Overview
Random photos around Venice: at night, in the Castello quartiere, and an interesting cat.
12 Tips
(1) Where to stay if primarily focused on Biennale?
- We would suggest Castello. It’s within a comfortable walking distance of the two principal venues (Arsenale and Giardini).
- There are six districts or quarters of Venice. The Castello is one of these districts.
- We felt that a good chunk of the Castello district still felt authentic, more spacious, and less touristy.
- For us, as far away from the hordes of tourists, the better.
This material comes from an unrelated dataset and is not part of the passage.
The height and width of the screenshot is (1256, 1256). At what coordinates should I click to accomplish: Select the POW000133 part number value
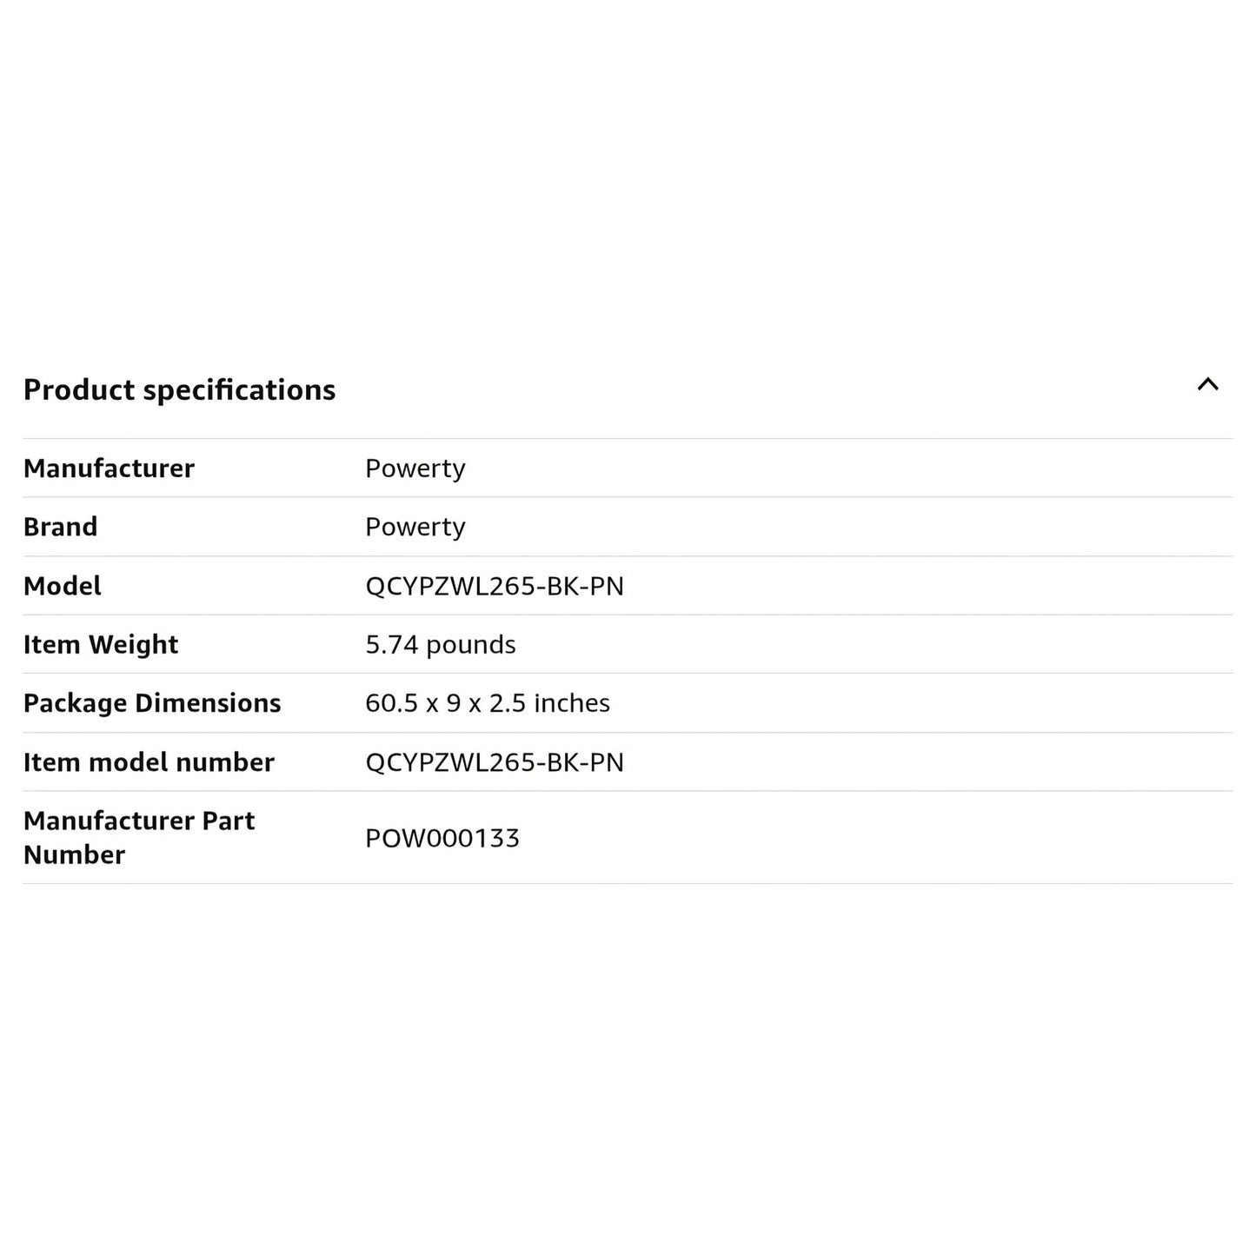click(x=442, y=838)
I know, we are tourists too.
- If you stay elsewhere in Venice, you can also walk or you can take a boat to get to the Biennale main venues.
(2) How much time to spend visiting the Biennale?
- It depends on you and how much you want to take in.
- You can think of the Biennale as three parts Arsenale, Giardini, and Collateral Events.
- Arsenale and Giardini are near each other.
- Collateral Events are spread out across the city.
- Suggested 1-day tour
- Arsenale in the morning and Giardini in the afternoon, or vice versa.
- Assuming you bought a basic ticket, you have one entry into Arsenale and one into Giardini.
- This is a busy day of art!
- You could eat inside one of the venues or do lunch outside between the venues.
- Suggested 2-day tour
- Buy one basic ticket, which gives you one entrance into the Arsenale and one into Giardini.
- Do the Arsenale one full day and Giardini the second full day, or vice versa.
- Assuming you bought a basic ticket, this would mean getting lunch inside a venue and not leaving if you wanted to spend the whole day in one venue.
- Variation: do this tour and then leave 1-2 days for finding all the other Biennale Collateral Events spread out across Venice, which are generally free to enter.
- Suggested 3+ day tour:
- Buy two basic tickets so you have two entries into each venue (Arsenale and Giardini).
- Do half days (or as much as you can take) at the Arsenale and Giardini as you want, spread out over several days.
- Between visits to Arsenale and Giardini, go find the numerous other Collateral Events spread out across Venice.
- This is more or less what we ended up doing. We like eating a lunch at a trattoria or osteria outside of the Arsenale and Giardini.
(3) What’s the Arsenale venue like?
- The Arsenale is a complex of shipyards and armories in Venice of which one part is an important venue of the Biennale.
- The Arsenale was once the largest industrial complex in Europe before the Industrial Revolution.
- The Arsenale is located at the eastern side of Venice, 30 minutes walking distance from Piazza San Marco.
- The Arsenale complex is in the Castello district.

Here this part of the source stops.